If you perform a quick Google search with the words “best education system in the world,” chances are that most of your search results will have something to say about Finland.  For over a decade now, Finland has been lauded as an innovative, cutting-edge country model for education. While it hasn’t always been in the number one spot on a year to year basis, it definitely ranks near the top every time.

Finland has earned its reputation because its students consistently perform well on the PISA (Program for International Student Assessment) test and its schools boast graduation rates higher than the average in the United States and elsewhere.

This begs the question: what are the secrets to the little Nordic nation’s outsized success?

A student-centered approach

One badge of honor for Finland is that its students generally report less school-related stress than their international counterparts.  One explanation for this achievement is that Finnish students receive less than three hours of homework per week.  For comparison’s sake, American high school students average about seven hours of homework per week according to the OECD. In fact, the OECD asserts that Finland schools assign the least amount of homework in the world.

GOAL OF THE EXERCISE: Copy word for word the part of the passage on Finland's schools that opens with the words containing "If you perform" and closes with "top every time.".

RECORDED INFORMATION:
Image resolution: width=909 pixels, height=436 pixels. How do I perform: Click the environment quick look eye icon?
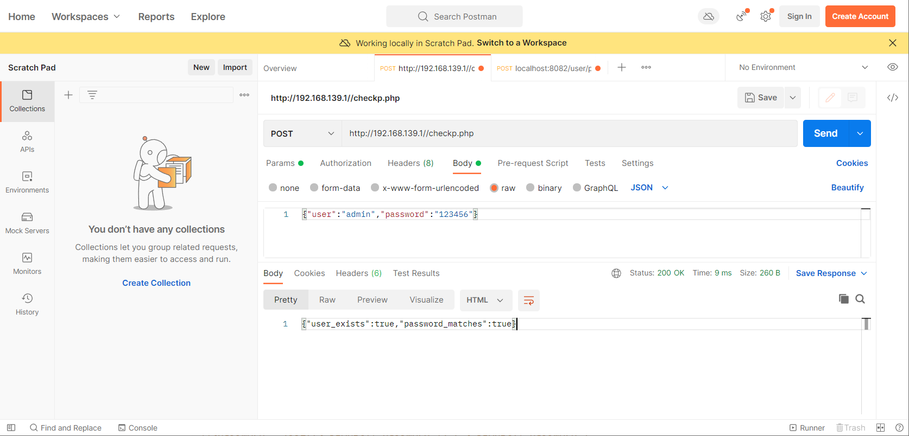point(892,67)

THE SOLUTION:
If you perform a quick Google search with the words “best education system in the world,” chances are that most of your search results will have something to say about Finland.  For over a decade now, Finland has been lauded as an innovative, cutting-edge country model for education. While it hasn’t always been in the number one spot on a year to year basis, it definitely ranks near the top every time.